Tout bascule alors. On veut rire au théâtre et la loufoquerie prend le dessus. Offenbach fonde le petit théâtre Marigny avec des petites œuvres, genre Pépito ou Les Deux Aveugles avec 3 acteurs et peu de musiciens, puis Ba-ta-clan. Ce sera la collaboration avec Ludovic Halévy, le neveu de Fromental ; Hortense Schneider est la grande vedette du moment. Le théâtre des Bouffes parisiens vient de naître. L’empereur, consacre Offenbach et dès 1858 ses œuvres prennent de l’ampleur. Mesdames de la Halle et surtout Orphée aux enfers (1858), une caricature des mythes antiques, avec le célèbre galop infernal. C’est le succès. Offenbach acquiert alors sa villa « Orphée » à Etretat et, en 1860, il obtient la nationalité française.

Entre 1864 et 1868, Offenbach écrit quatre de ses opérettes les plus connues :

La Belle Hélène (1864), La Vie parisienne (1866), La Grande-duchesse de Gerolstein (1867) avec les couplets du général Boum où l’armée française est ridiculisée au grand plaisir de Otto von Bismarck, puis La Périchole (1868).

EXTRAIT DE DONNÉES:
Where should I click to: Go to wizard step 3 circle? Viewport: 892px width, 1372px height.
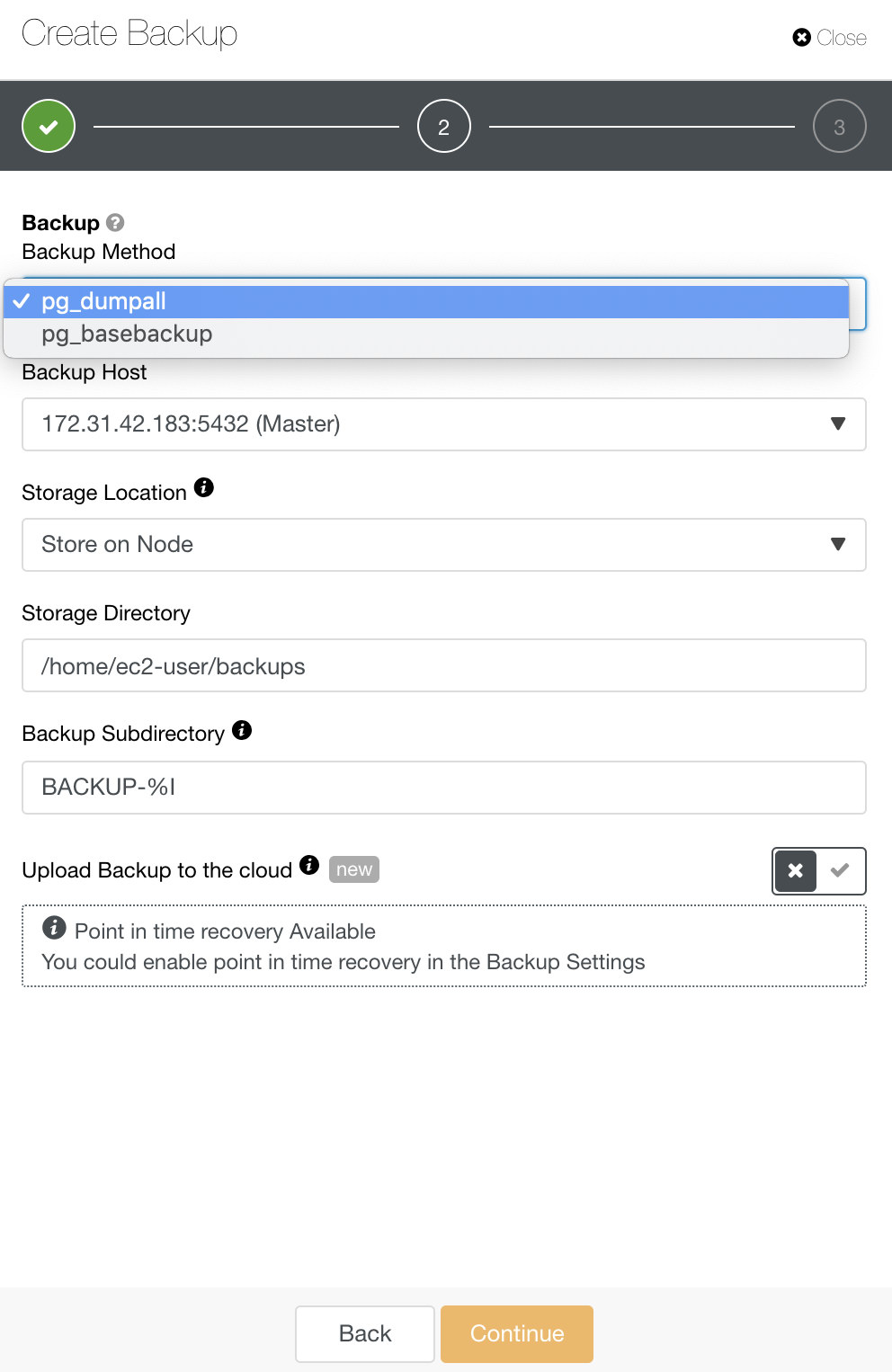840,126
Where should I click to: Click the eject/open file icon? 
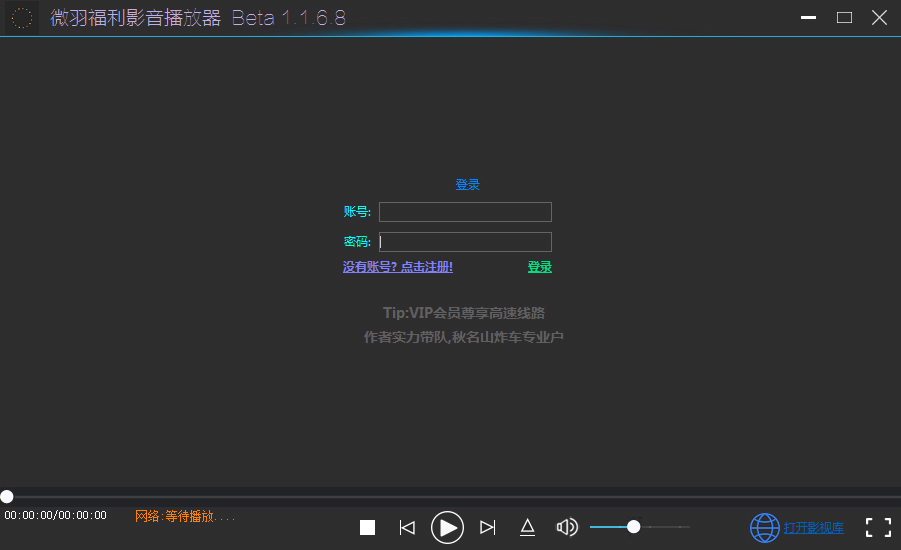[x=527, y=527]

TRAVAIL DEMANDÉ: D'après le passage fourni, en quelle année Offenbach obtient-il la nationalité française ? Les lignes ci-dessus n'interviennent pas dans cet exercice.

RÉPONSE COMPLÈTE: Offenbach obtient la nationalité française en 1860.